[DATASET EXTRACT]

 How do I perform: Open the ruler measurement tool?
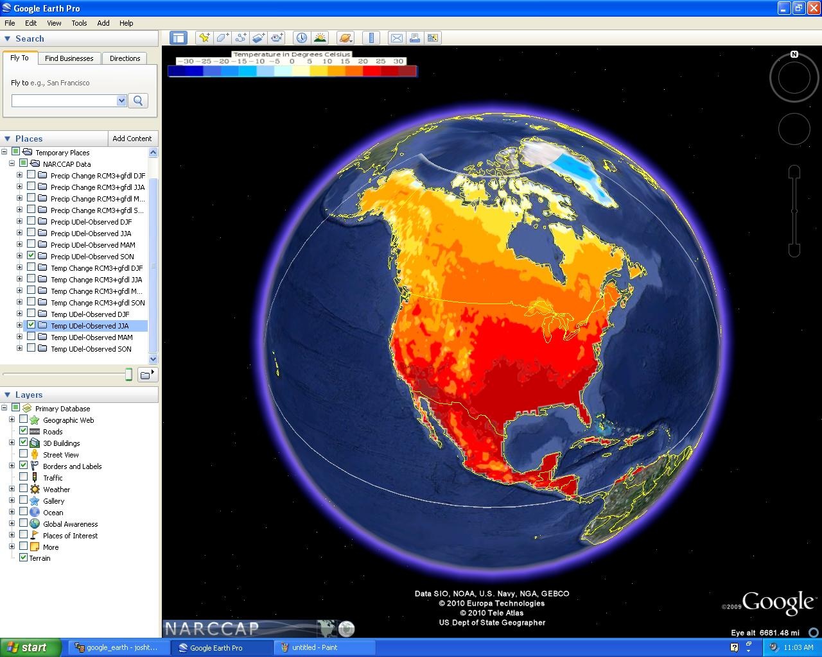[371, 38]
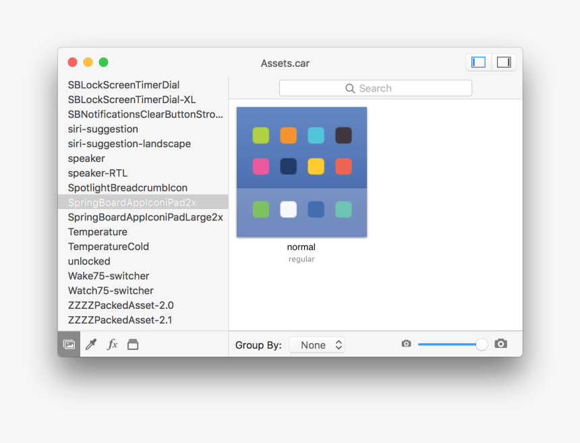Click the ZZZZPackedAsset-2.1 entry

coord(120,320)
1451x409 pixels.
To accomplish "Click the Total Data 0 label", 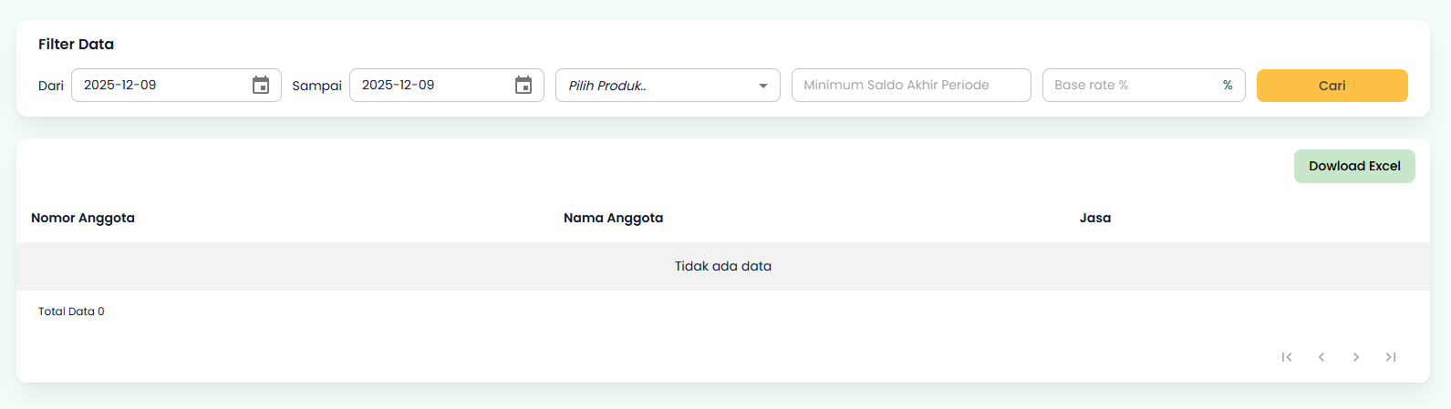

[/DATASET EXTRACT]

ASSIGNMENT
Copy out the records exactly. Do not include the pictures.

RESPONSE BELOW
 How do I perform: Open the ruler measurement tool?
[371, 38]
Click the ZZZZPackedAsset-2.1 entry

coord(120,320)
1451x409 pixels.
To accomplish "Click the Total Data 0 label", 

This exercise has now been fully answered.